Rewrite the rows below, changing "Steaks" to "Desserts" and leaving everything else unchanged.

# Records for this task

— start —

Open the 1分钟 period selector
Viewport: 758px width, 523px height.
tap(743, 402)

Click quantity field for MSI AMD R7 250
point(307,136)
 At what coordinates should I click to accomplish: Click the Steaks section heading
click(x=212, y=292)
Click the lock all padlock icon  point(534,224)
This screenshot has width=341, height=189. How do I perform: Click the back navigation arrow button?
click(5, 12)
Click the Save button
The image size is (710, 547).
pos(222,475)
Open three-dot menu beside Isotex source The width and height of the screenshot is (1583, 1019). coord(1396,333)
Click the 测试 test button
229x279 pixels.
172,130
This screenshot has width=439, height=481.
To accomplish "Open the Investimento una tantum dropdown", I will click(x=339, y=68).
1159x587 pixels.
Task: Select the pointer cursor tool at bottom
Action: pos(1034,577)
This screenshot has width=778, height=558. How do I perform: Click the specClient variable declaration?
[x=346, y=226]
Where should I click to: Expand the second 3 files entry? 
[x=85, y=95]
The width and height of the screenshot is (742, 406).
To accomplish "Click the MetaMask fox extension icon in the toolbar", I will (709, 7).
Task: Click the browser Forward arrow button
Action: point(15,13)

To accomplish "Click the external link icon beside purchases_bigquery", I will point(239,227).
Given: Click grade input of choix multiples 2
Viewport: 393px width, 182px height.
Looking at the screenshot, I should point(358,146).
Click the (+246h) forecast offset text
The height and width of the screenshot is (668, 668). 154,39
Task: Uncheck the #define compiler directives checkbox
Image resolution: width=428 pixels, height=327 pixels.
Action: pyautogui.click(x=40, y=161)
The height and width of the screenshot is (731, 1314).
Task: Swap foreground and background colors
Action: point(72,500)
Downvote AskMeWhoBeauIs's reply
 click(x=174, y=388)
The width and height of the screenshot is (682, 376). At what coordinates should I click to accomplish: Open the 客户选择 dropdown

— end —

# Correct output
Open the 1分钟 period selector
Viewport: 758px width, 523px height.
tap(743, 402)

Click quantity field for MSI AMD R7 250
point(307,136)
 At what coordinates should I click to accomplish: Click the Desserts section heading
click(x=212, y=292)
Click the lock all padlock icon  point(534,224)
This screenshot has width=341, height=189. How do I perform: Click the back navigation arrow button?
click(5, 12)
Click the Save button
The image size is (710, 547).
pos(222,475)
Open three-dot menu beside Isotex source The width and height of the screenshot is (1583, 1019). coord(1396,333)
Click the 测试 test button
229x279 pixels.
172,130
This screenshot has width=439, height=481.
To accomplish "Open the Investimento una tantum dropdown", I will click(x=339, y=68).
1159x587 pixels.
Task: Select the pointer cursor tool at bottom
Action: pos(1034,577)
This screenshot has width=778, height=558. How do I perform: Click the specClient variable declaration?
[x=346, y=226]
Where should I click to: Expand the second 3 files entry? 
[x=85, y=95]
The width and height of the screenshot is (742, 406).
To accomplish "Click the MetaMask fox extension icon in the toolbar", I will (709, 7).
Task: Click the browser Forward arrow button
Action: point(15,13)

To accomplish "Click the external link icon beside purchases_bigquery", I will point(239,227).
Given: Click grade input of choix multiples 2
Viewport: 393px width, 182px height.
Looking at the screenshot, I should point(358,146).
Click the (+246h) forecast offset text
The height and width of the screenshot is (668, 668). 154,39
Task: Uncheck the #define compiler directives checkbox
Image resolution: width=428 pixels, height=327 pixels.
Action: pyautogui.click(x=40, y=161)
The height and width of the screenshot is (731, 1314).
Task: Swap foreground and background colors
Action: point(72,500)
Downvote AskMeWhoBeauIs's reply
 click(x=174, y=388)
The width and height of the screenshot is (682, 376). At what coordinates should I click to accomplish: Open the 客户选择 dropdown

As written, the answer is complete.